For the author, the Bahian artist is a genius in the sense used for the Greco-Roman poets – someone “inspired by the Muses”, not in the conventional and rococo sense of Parnassianism, but in the one that involves “the terror and the splendor of the presence of the sacred”. And every inspired person “says much more than he knows”. Mesquita’s interpretation is that, if the sacred shows itself ciphered in many of his songs, it is because it corresponds to a real movement in Brazilian culture itself. Accordingly, “what he did was to carry out a very refined translation of this emergent sacred, at the same time that he composed a completely contemporaneous work”.

Following the idea that there is no “translation for” but rather a “translation of himself”, being faithful to himself, Caetano, “quite rightly, really rejects being taken as a ‘messenger of the sacred'”. On the other hand, “whether he wants it or not, whether he likes it or not”, the announcement of this “double meaning” is in his work at several moments.
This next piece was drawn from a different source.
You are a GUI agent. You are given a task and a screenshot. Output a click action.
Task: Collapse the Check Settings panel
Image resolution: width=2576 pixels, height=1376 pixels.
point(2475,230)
One of the most marked is in Podres poderes [Rotten Powers], in the verse-question “Será que apenas os hermetismos pascoais/ Os tons, os mil tons, seus sons e seus dons geniais/ Nos salvam, nos salvarão dessas trevas/ E nada mais?” [Can it be that only the Hermetisms Paschals/ The tones, the thousand tones, his sounds and his genial gifts/ Save us, will save us from this darkness/ And nothing else?]. The expression “hermetisms paschals”, in the universe of Brazilian popular music, is a reference to the manner in which another genius, Hermeto Paschoal, composes.

However, it allows another reading. “Hermetism”, according to the dictionary, “is the set of doctrines simultaneously mystical, astrological, alchemical, tangentially magic, philosophical, attributed by its authors of Greco-Latin antiquity to the inspiration of the god Hermes Trismegistus, identified with the Egyptian god Thot – that arose in the early centuries of the Christian era, influenced theologists, alchemists and philosophers of the Middle Ages, Renaissance and Illuminism”. “Paschoal” (or “paschal”) means everything that is proper to the Pasch, a festival that, if for Christians it commemorates the resurrection of Christ, for the nomadic Jews of the Mosaic era had to do with another resurrection – the eclosion of spring at the end of winter, a frigid, sterile and dark season.
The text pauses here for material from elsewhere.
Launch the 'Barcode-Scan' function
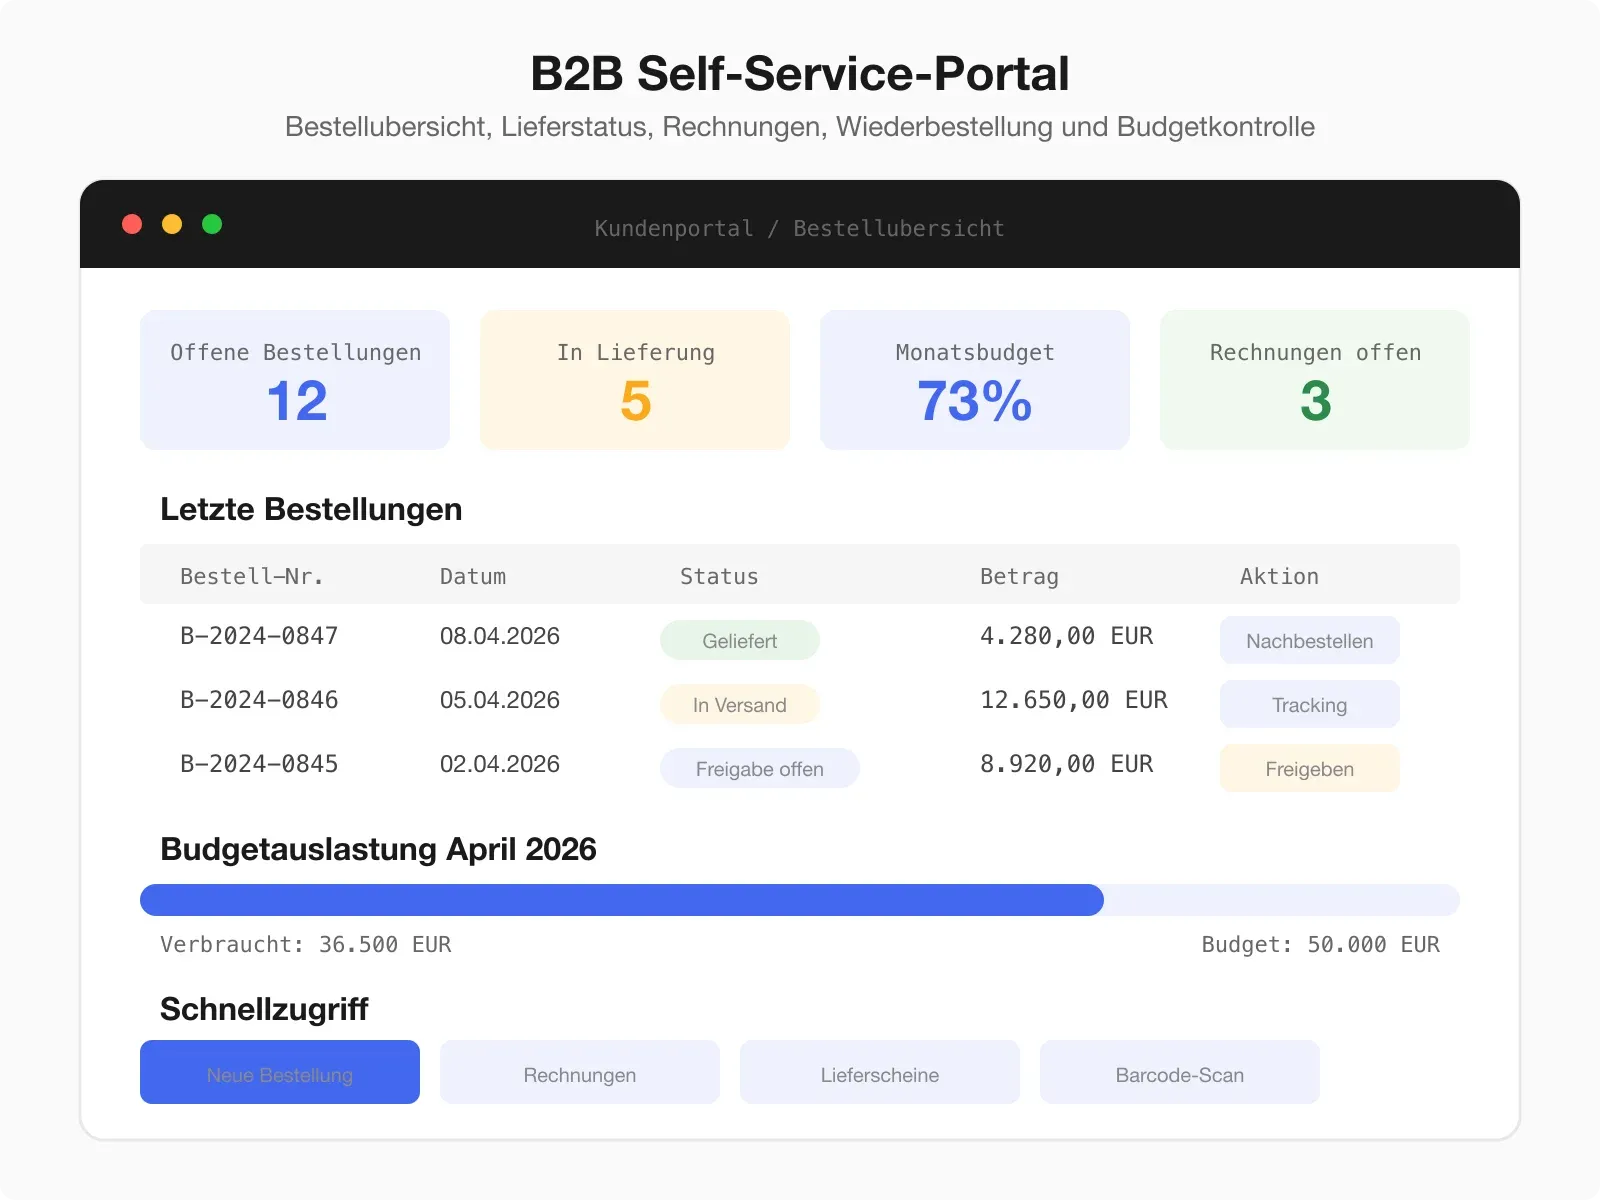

In the two cases, it is a question of an announced renaissance at the end of a “crossing”. Accordingly, says Mesquita, the expression “hermetisms paschals” can be understood as something that refers to the “hermetic symbols” (ciphered, difficult to interpret) that announce a paschal “rebirth” or “resurrection” intended to “save us from the darkness”. “Save” appears as a verb with an eminent sacred meaning. “This annunciation (the verb is in the future – “will save us”), evidently, is done by the “Hermeto Paschoals”, by the genial composers – “tons” (Tom Jobim), “mil tons” (Milton Nascimento) etc. – of the MPB.” A luminous-sonorous annunciation done in the midst of darkness, according to the Gospel of St. John.

Mesquita’s thesis – which should come out as a book by the end of the year – does not see the presence of the sacred as a sort of “occult and fundamental kernel” of Caetano’s work, but rather as an aspect of a work “entirely installed in the vanguard of contemporaneity, right in the desacralized and decentralized world, to which his songs adhere with a proteic, multiform and inviting perfection, covering all the possible ‘ins and outs’ of genres, styles, modes etc.”. Aspects for reflection that are welcome for the importance of Caetano Veloso in the history of the Brazilian Popular Music. It was not before time.